* _Target pointing data_:

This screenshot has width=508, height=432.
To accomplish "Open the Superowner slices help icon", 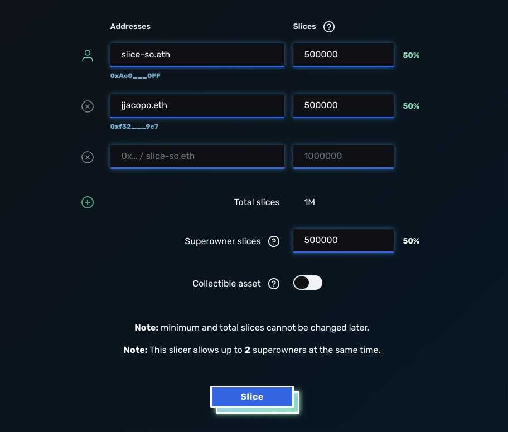I will (x=274, y=241).
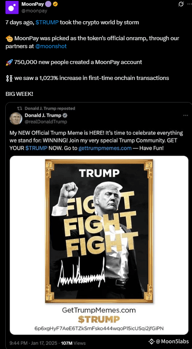Click the blue verified badge beside Donald J. Trump
Image resolution: width=192 pixels, height=349 pixels.
[x=65, y=115]
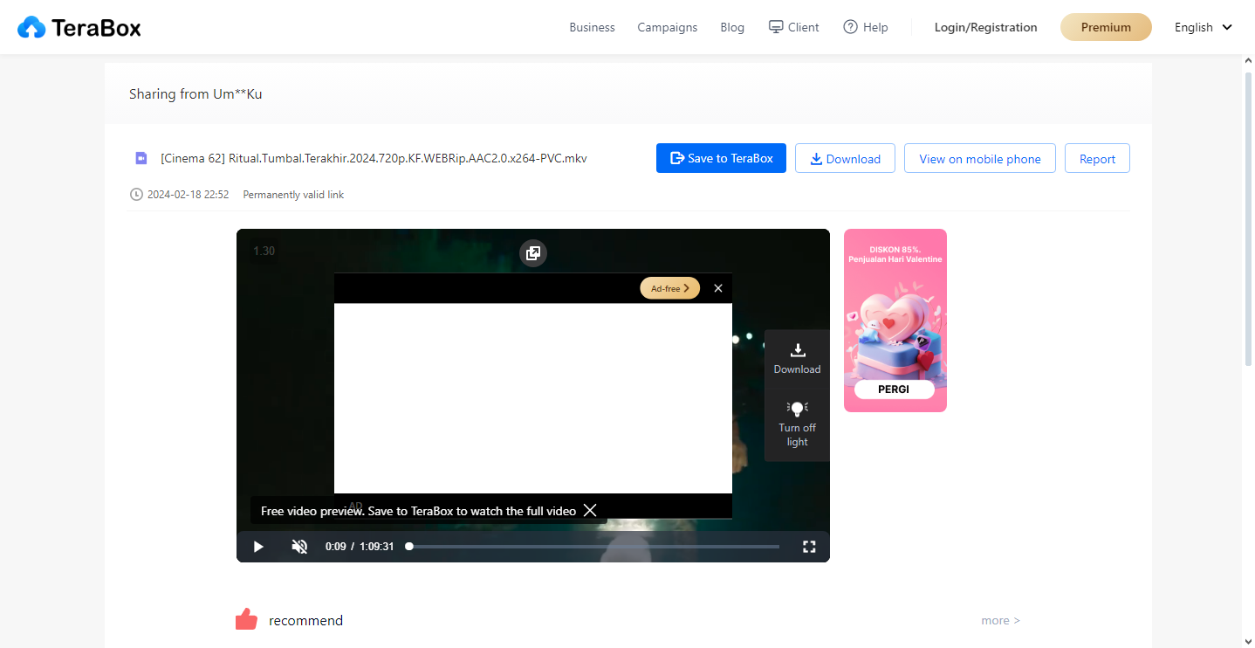Open the English language dropdown
The height and width of the screenshot is (648, 1255).
pos(1203,27)
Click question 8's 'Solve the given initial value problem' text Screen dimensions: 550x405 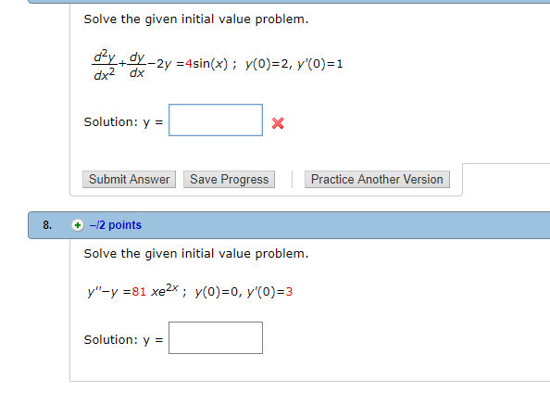196,254
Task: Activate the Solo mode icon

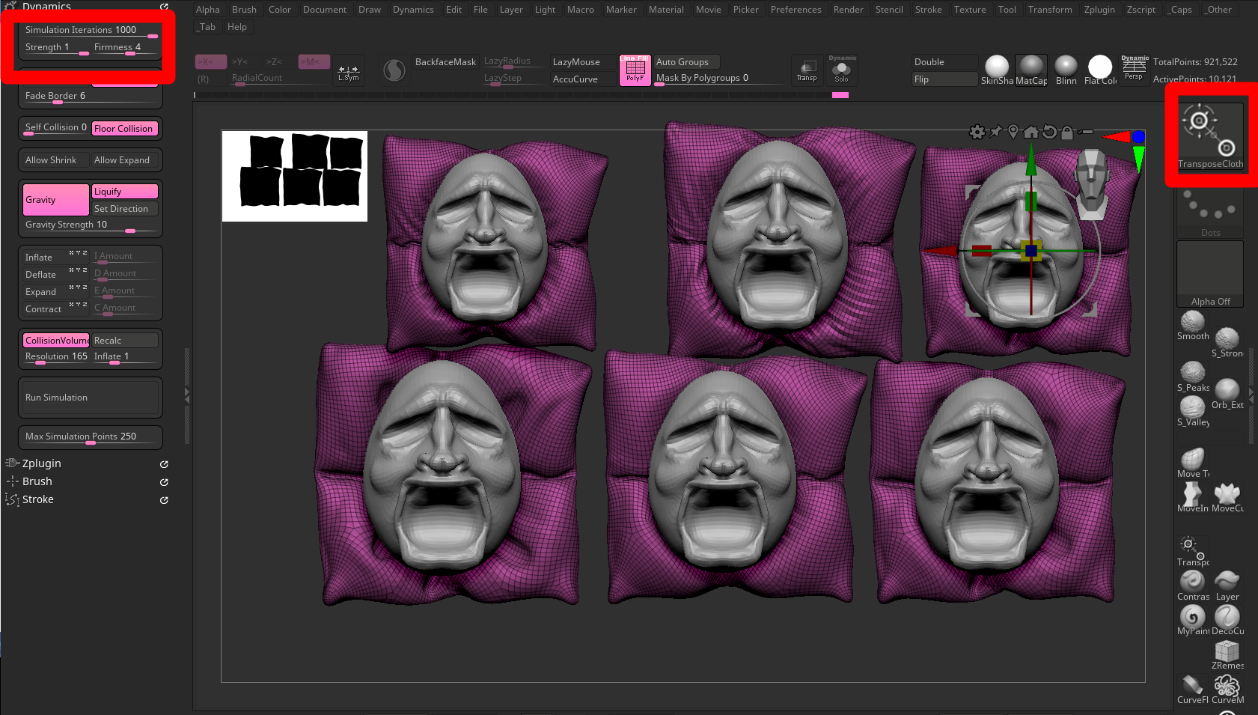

* _EXERCISE BRIEF_: Show every line above that contains the string "width", matching case exactly.

* _FINAL RESULT_:
This screenshot has width=508, height=432.
Image resolution: width=192 pixels, height=349 pixels.
The height and width of the screenshot is (648, 1255).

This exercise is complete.